From: Martin Foster <martin(at)ethereal-realms(dot)org>
To: pgsql-performance(at)postgresql(dot)org
Subject: Re: Performance Bottleneck
Date: 2004-08-04 03:49:11
Message-ID: X0ZPc.23543$yT2.23053@clgrps13
Views: Raw Message | Whole Thread | Download mbox | Resend email
Thread:
Lists: pgsql-performance

Gaetano Mendola wrote:
> Martin Foster wrote:
>
>> I run a Perl/CGI driven website that makes extensive use of PostgreSQL
>> (7.4.3) for everything from user information to formatting and display
>> of specific sections of the site. The server itself, is a dual
>> processor AMD Opteron 1.4Ghz w/ 2GB Ram and 2 x 120GB hard drives
>> mirrored for redundancy running under FreeBSD 5.2.1 (AMD64).
>>
>> Recently loads on the site have increased during peak hours to the
>> point of showing considerable loss in performance. This can be
>> observed when connections move from the 120 concurrent connections to
>> PostgreSQL to roughly 175 or more. Essentially, the machine seems
>> to struggle to keep up with continual requests and slows down
>> respectively as resources are tied down.
>>
>> Code changes have been made to the scripts to essentially back off in
>> high load working environments which have worked to an extent.
>> However, as loads continue to increase the database itself is not
>> taking well to the increased traffic taking place.
>>
>> Having taken a look at 'Tuning PostgreSQL for Performance'
>> (http://www.varlena.com/GeneralBits/Tidbits/perf.html) using it as
>> best I could in order to set my settings. However, even with
>> statistics disabled and ever setting tweaked things still consider to
>> deteriorate.
>>
>> Is there anything anyone can recommend in order to give the system a
>> necessary speed boost? It would seem to me that a modest dataset of
>> roughly a Gig combined with that type of hardware should be able to
>> handle substantially more load then what it is. Can anyone provide me
>> with clues as where to pursue? Would disabling 'fsync' provide more
>> performance if I choose that information may be lost in case of a crash?
>>
>> If anyone needs access to logs, settings et cetera. Please ask, I
>> simply wish to test the waters first on what is needed. Thanks!
>
>
> Tell us about your tipical queries, show us your configuration file.
> The access are only in read only mode or do you have concurrent writers
> and readers ? During peak hours your processors are tied to 100% ?
> What say the vmstat and the iostat ?
>
> May be you are not using indexes some where, or may be yes but the
> planner is not using it... In two words we needs other informations
> in order to help you.
>
>
>
> Regards
> Gaetano Mendola
>
>

I included all the files in attachments, which will hopefully cut down
on any replied to Emails. As for things like connection pooling, the
web server makes use of Apache::DBI to pool the connections for the Perl
scripts being driven on that server. For the sake of being thorough,
a quick 'apachectl status' was thrown in when the database was under a
good load.

Since it would rather slow things down to wait for the servers to really
get bogged down with load averages of 20.00 and more, I opted to choose
a period of time where we are a bit busier then normal. You will be
able to see how the system behaves under a light load and subsequently
reaching 125 or so concurrent connections.

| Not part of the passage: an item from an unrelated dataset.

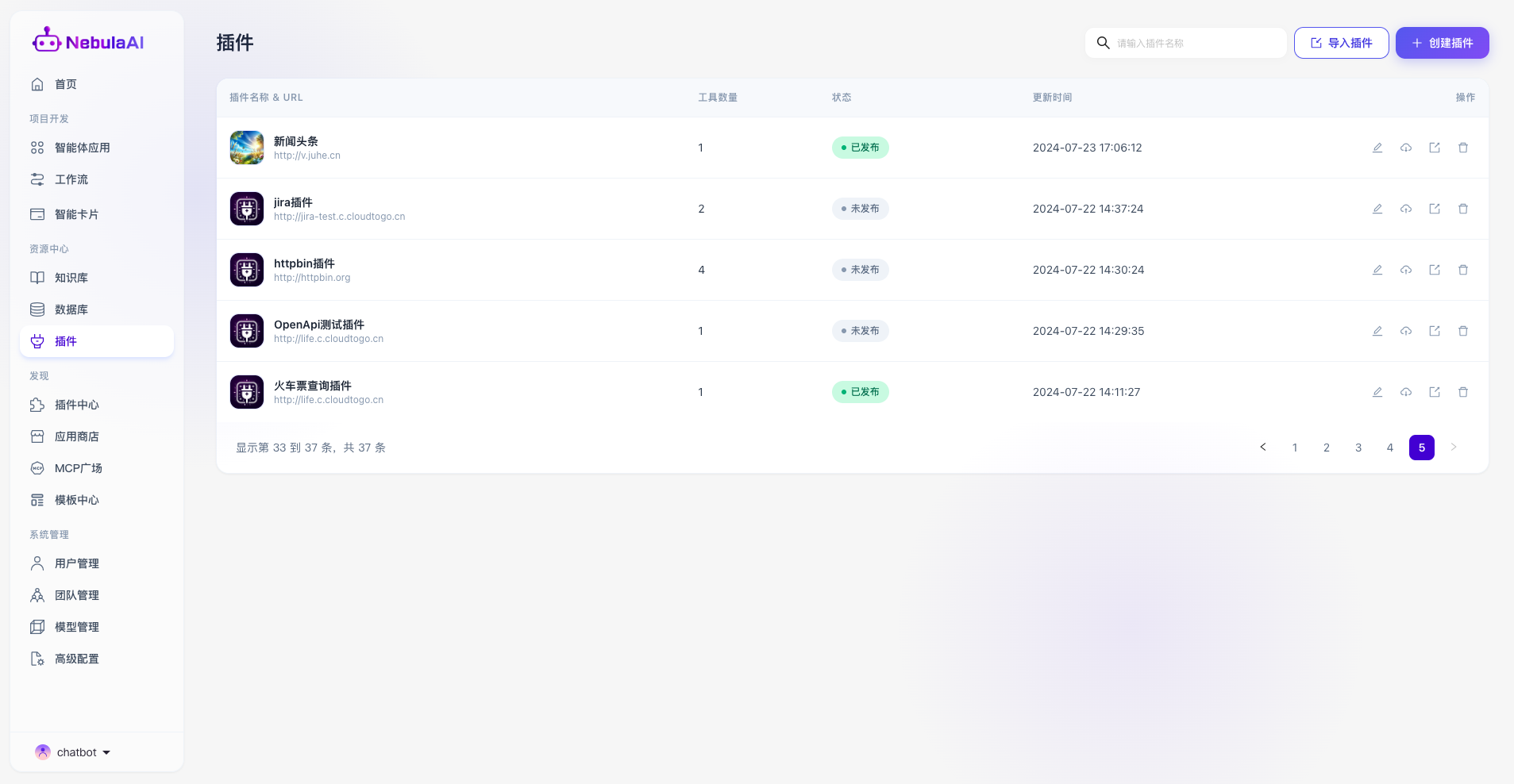This screenshot has width=1514, height=784.
Task: Click the NebulaAI robot logo
Action: click(46, 40)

The queries themselves are simple, normally drawing information from one
table with few conditions or in the most complex cases using joins on
two table or sub queries. These behave very well and always have, the
problem is that these queries take place in rather large amounts due to
the dumb nature of the scripts themselves.

Over a year ago when I was still using MySQL for the project, the
statistics generated would report well over 65 queries per second under
loads ranging from 130 to 160 at peak but averaged over the weeks of
operation. Looking at the Apache status, one can see that it averages
only roughly 2.5 requests per second giving you a slight indication as
to what is taking place.

A quick run of 'systat -ifstat' shows the following graph:

/0 /1 /2 /3 /4 /5 /6 /7 /8 /9 /10
Load Average >>>>>>>>>>>

Interface Traffic Peak Total
lo0 in 0.000 KB/s 0.000 KB/s 37.690 GB
out 0.000 KB/s 0.000 KB/s 37.690 GB

em0 in 34.638 KB/s 41.986 KB/s 28.998 GB
out 70.777 KB/s 70.777 KB/s 39.553 GB

Em0 is a full duplexed 100Mbs connection to an internal switch that
supports the servers directly. Load on the loopback was cut down
considerably once I stopped using pg_autovaccum since its performance
benefits under low load were buried under the hindrance it caused when
traffic was high.

I am sure that there are some places that could benefit from some
optimization. Especially in the case of indexes, however as a whole the
problem seems to be related more to the massive onslaught of queries
then it does anything else.

Also note that some of these scripts run for longer durations even if
they are web based. Some run as long as 30 minutes, making queries to
the database from periods of wait from five seconds to twenty-five
seconds. Under high duress the timeouts should back out, based on
the time needed for the query to respond, normally averaging 0.008 seconds.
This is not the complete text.